-- EXCERPTED RECORDS follows --

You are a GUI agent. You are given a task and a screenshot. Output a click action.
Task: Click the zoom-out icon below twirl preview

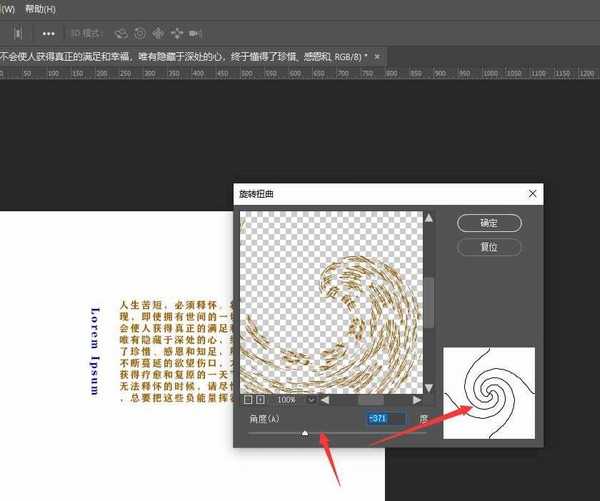click(x=248, y=399)
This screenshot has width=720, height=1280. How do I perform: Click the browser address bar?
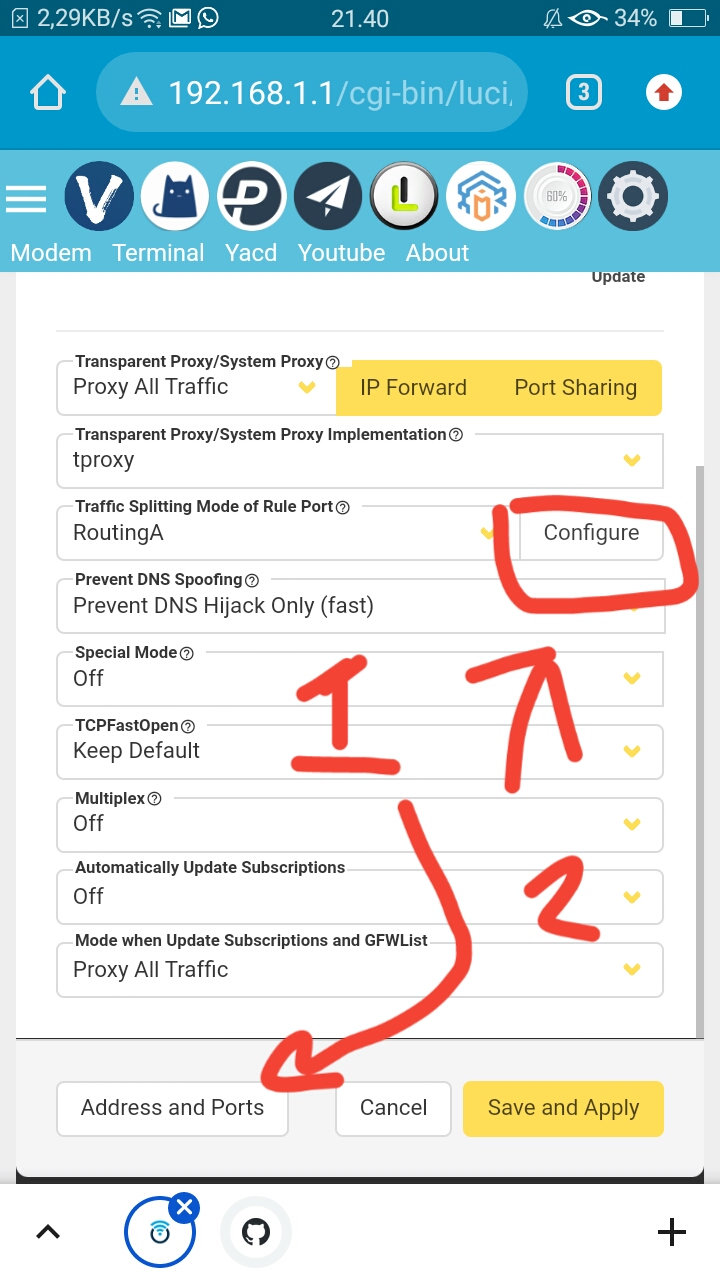[312, 93]
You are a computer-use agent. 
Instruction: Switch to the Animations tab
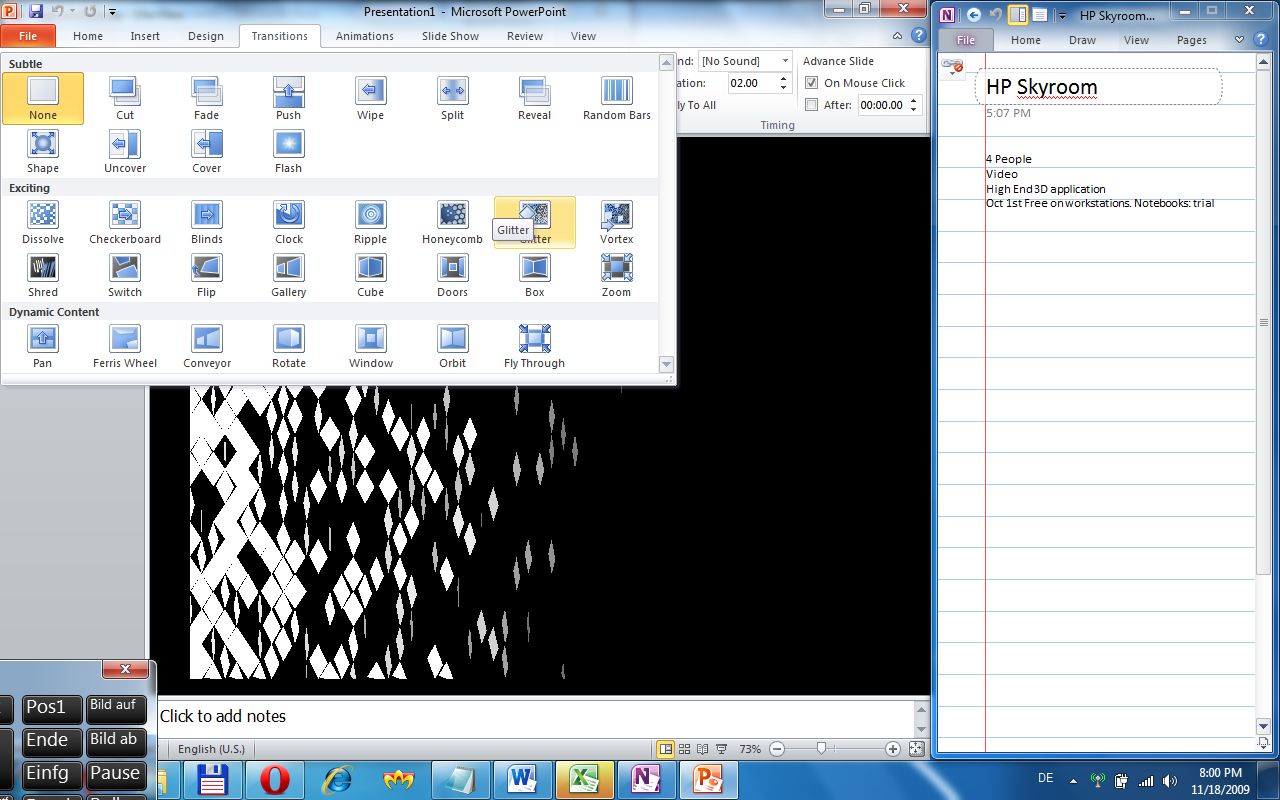tap(364, 36)
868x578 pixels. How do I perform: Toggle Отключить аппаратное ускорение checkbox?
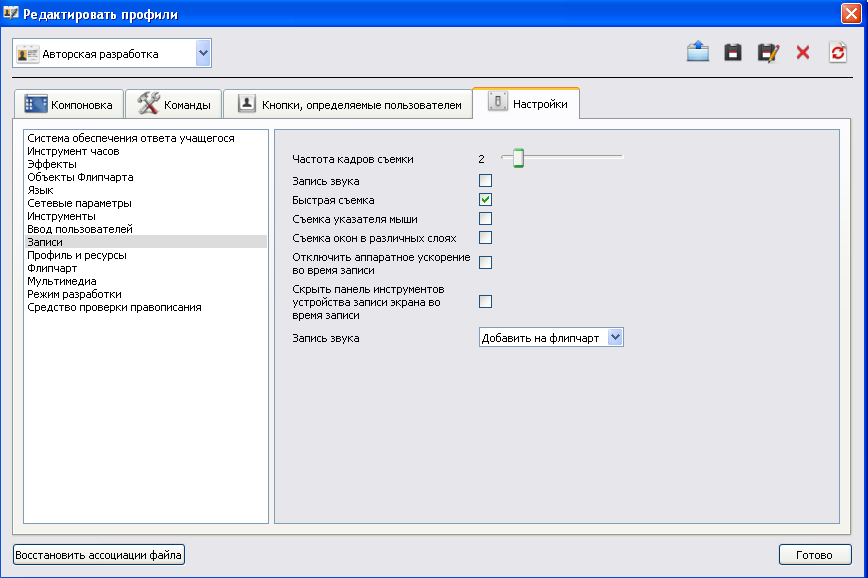[486, 263]
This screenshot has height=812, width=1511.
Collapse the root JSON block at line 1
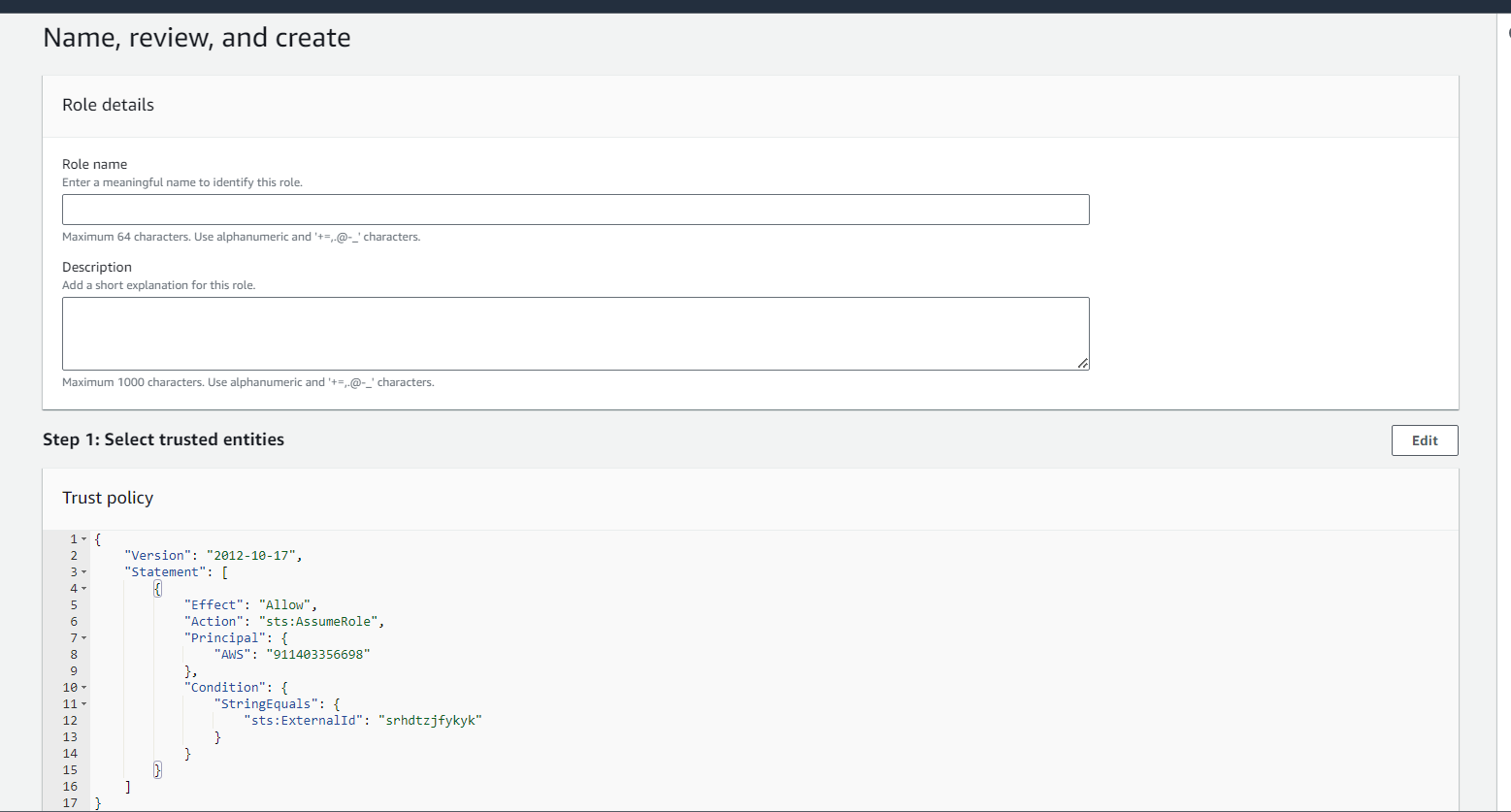84,539
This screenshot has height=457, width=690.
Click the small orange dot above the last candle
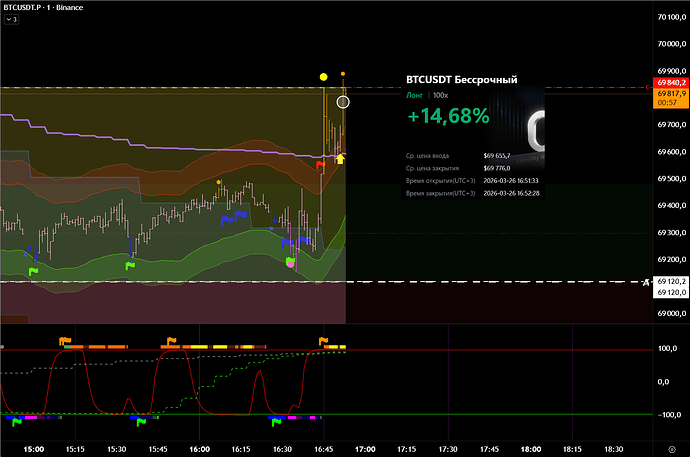click(x=344, y=74)
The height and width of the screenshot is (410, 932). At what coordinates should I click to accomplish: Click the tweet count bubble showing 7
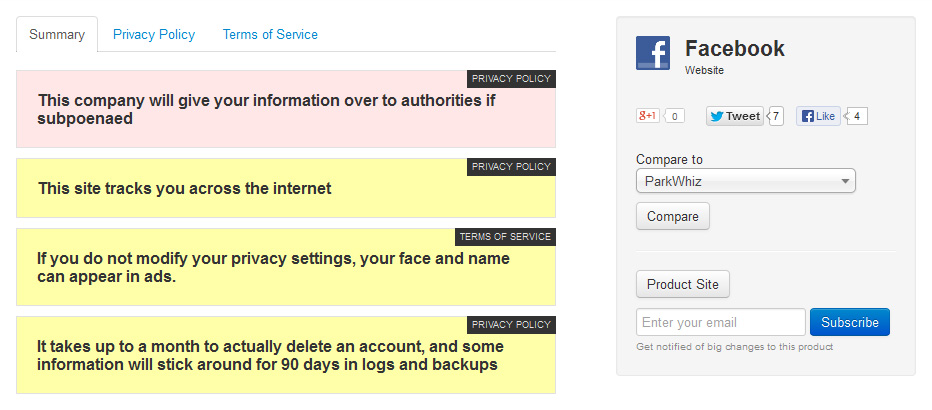coord(775,116)
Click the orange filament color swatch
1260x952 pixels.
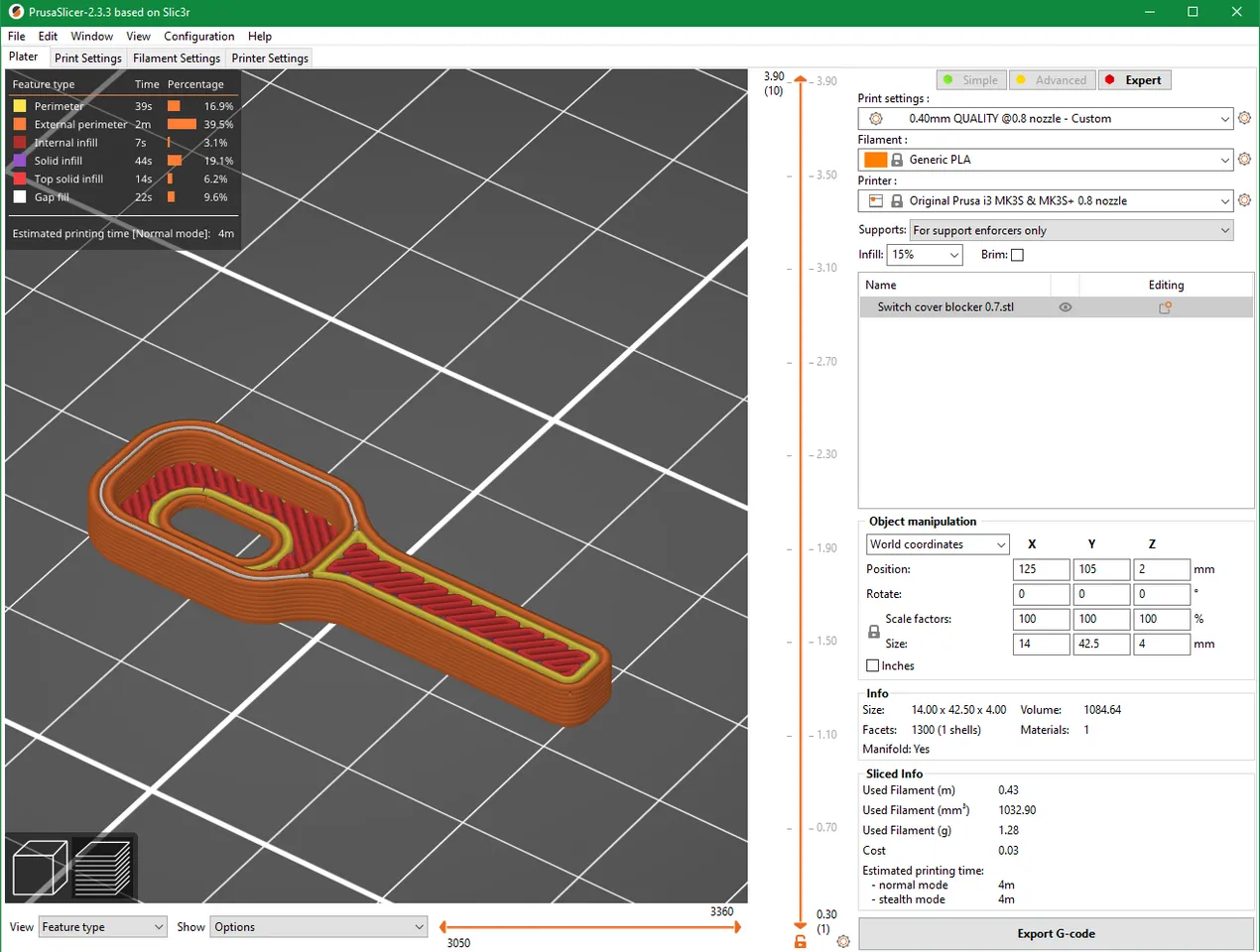pyautogui.click(x=875, y=160)
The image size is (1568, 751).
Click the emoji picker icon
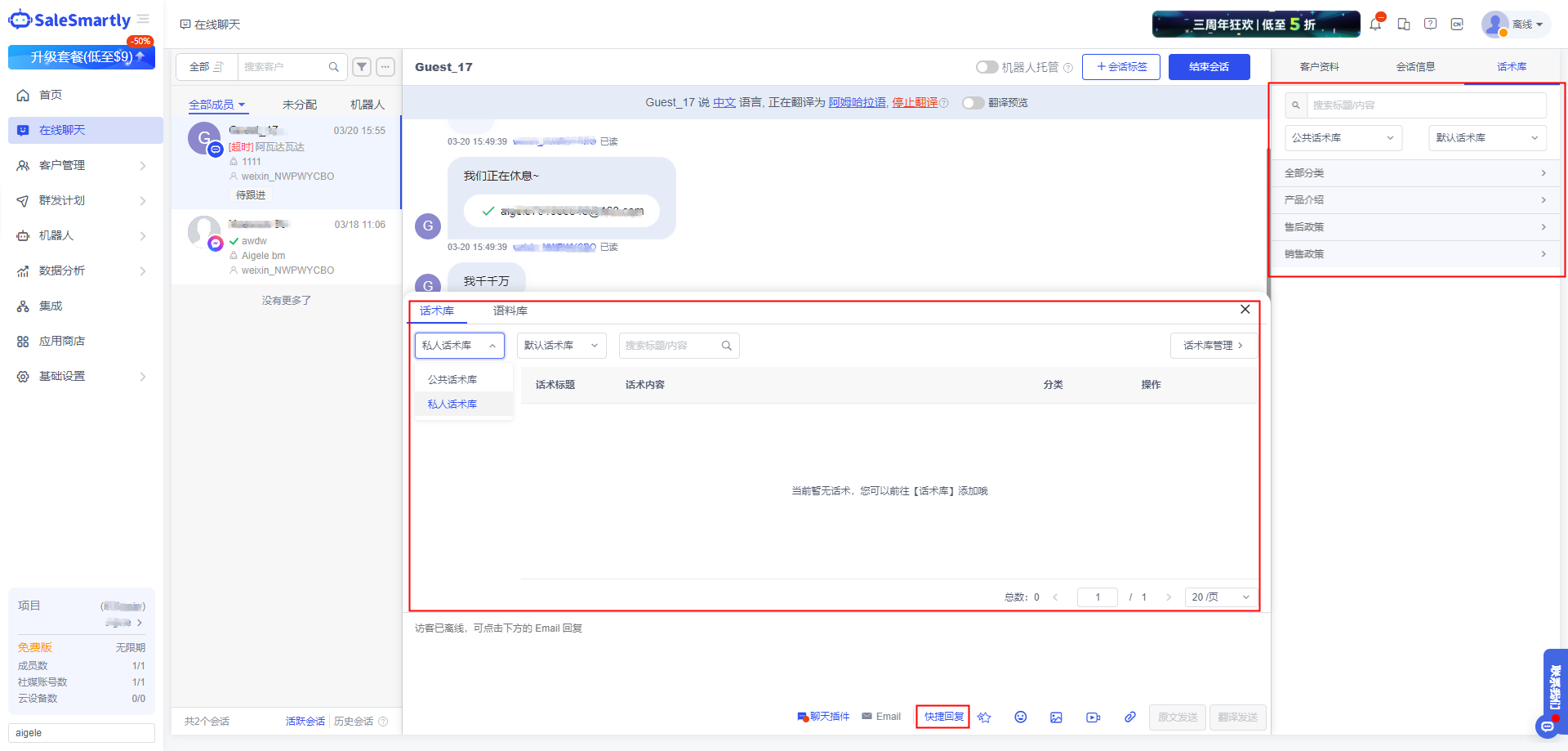1020,717

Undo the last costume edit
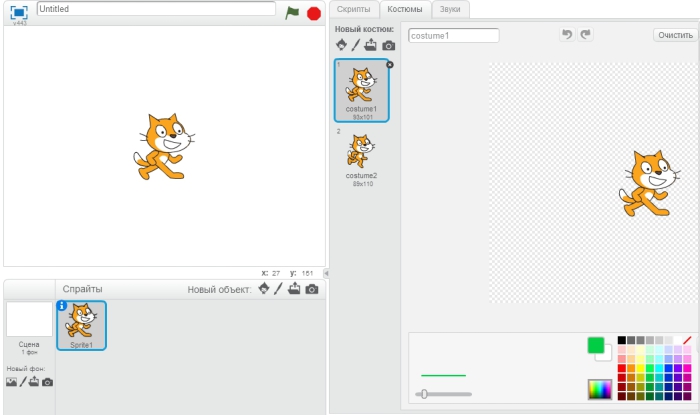coord(567,35)
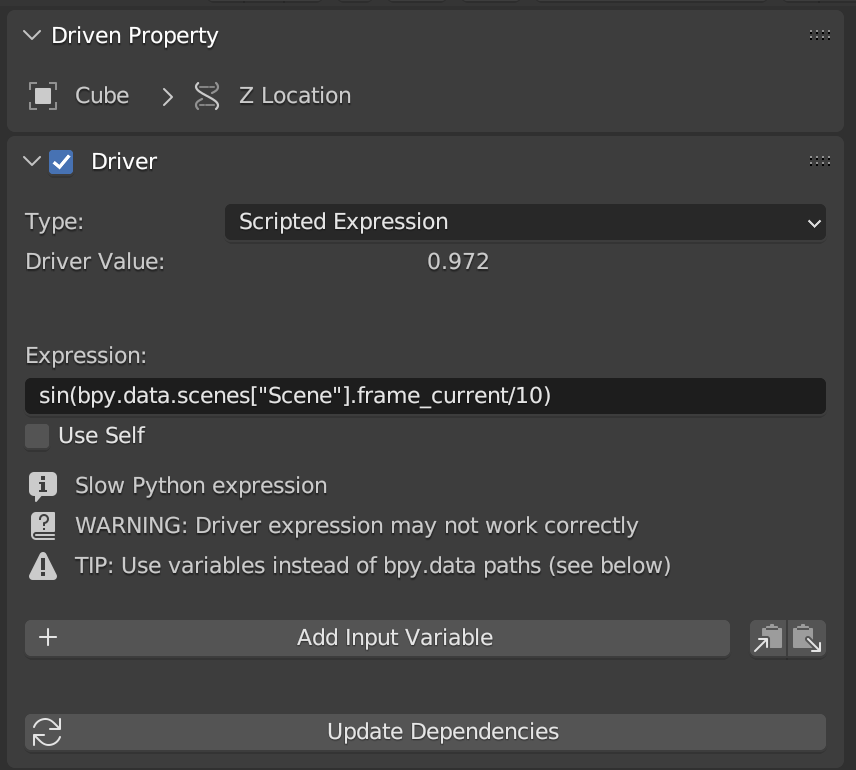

-- EXCERPTED RECORDS concluded --

◆ PROBLEM TO SOLVE: Exclude the pictures, then retype every record exactly.

◆ EXERCISE SOLUTION:
You are a GUI agent. You are given a task and a screenshot. Output a click action.
Task: Click the zoom-out icon below twirl preview

click(x=248, y=399)
This screenshot has width=720, height=1280. How do I perform: Click the browser address bar?
[312, 93]
You are a computer-use agent. 
Instruction: Switch to the Animations tab
tap(364, 36)
868x578 pixels. How do I perform: Toggle Отключить аппаратное ускорение checkbox?
[486, 263]
This screenshot has height=812, width=1511.
Collapse the root JSON block at line 1
84,539
This screenshot has height=457, width=690.
Click the small orange dot above the last candle
click(x=344, y=74)
The height and width of the screenshot is (410, 932). At what coordinates should I click to accomplish: Click the tweet count bubble showing 7
coord(775,116)
Click the orange filament color swatch
1260x952 pixels.
pyautogui.click(x=875, y=160)
The image size is (1568, 751).
Click the emoji picker icon
1020,717

Undo the last costume edit
coord(567,35)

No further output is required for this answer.